After a stream of photos and congratulations, a lady speed-walking through the third row fastens her focus on me. Batting the beads of sweat out of my eyes with my lashes, I prepare my post-show smile and usual, thank-you-for-coming-to-the-show remarks. Before I could execute my script, she stops in front of me, looks up and says, “You are amazing! Where are you from?” Flattered, I smile and say thank you, but before I could retort with my Florida hometown she says, “Africa?” I awkwardly respond with, “Well, I’m sure somewhere in my…” But again I’m cut off as she explains, “You look just like the real thing, just like channel 10!” My face must have melted off of my body and into a pool next to the sweat puddles at my feet. Needless to say, she got the executive side-eye, the kind that comes with an official letterhead of bewilderment and me walking away.
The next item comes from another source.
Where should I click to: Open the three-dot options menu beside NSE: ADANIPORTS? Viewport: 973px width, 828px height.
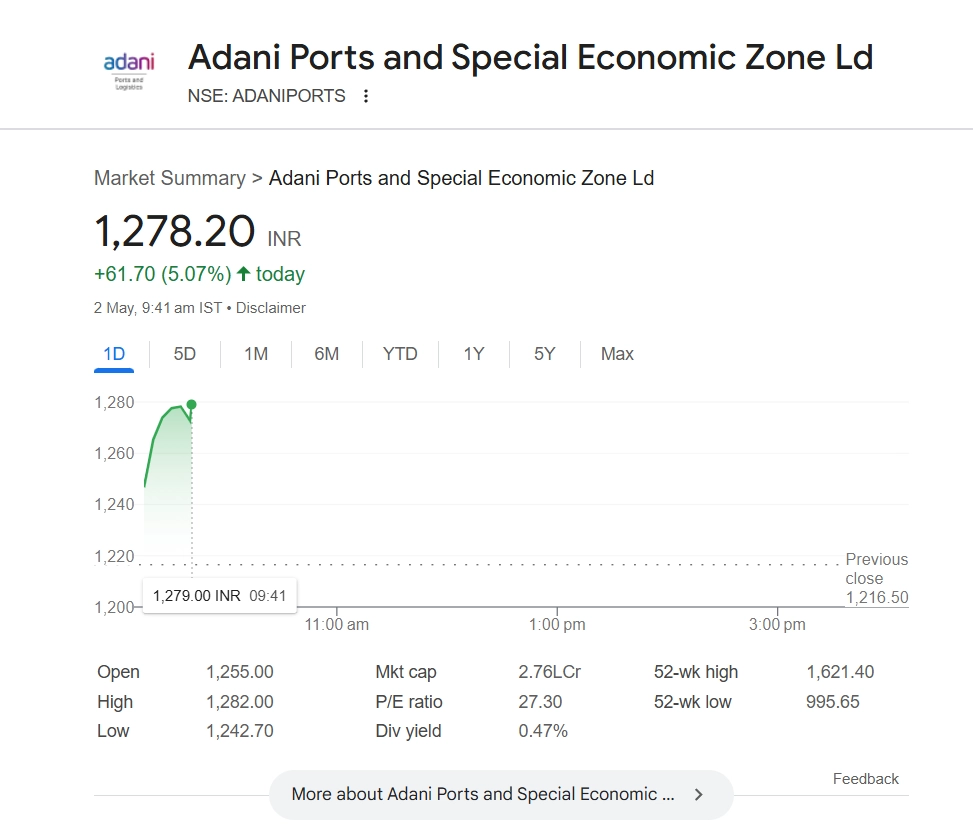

It became one of those moments in which one starts pacing in circles singing hymnals to try and FaceTime Jesus before an “unprofessional” rebuttal ensues. In the dressing room following the initial shock, I laughed out loud and thought, WOW, I’ve got to see what’s on channel 10! Maybe it was a bootleg recording of our show perfectly explaining her reference… It was golf.
I always regretted not asking her who her cable provider was, amongst saying a few other things.
Big Up Katonga! Big Up Africa! Big Up Jamaica! Big Up awkward stories in fake jungles!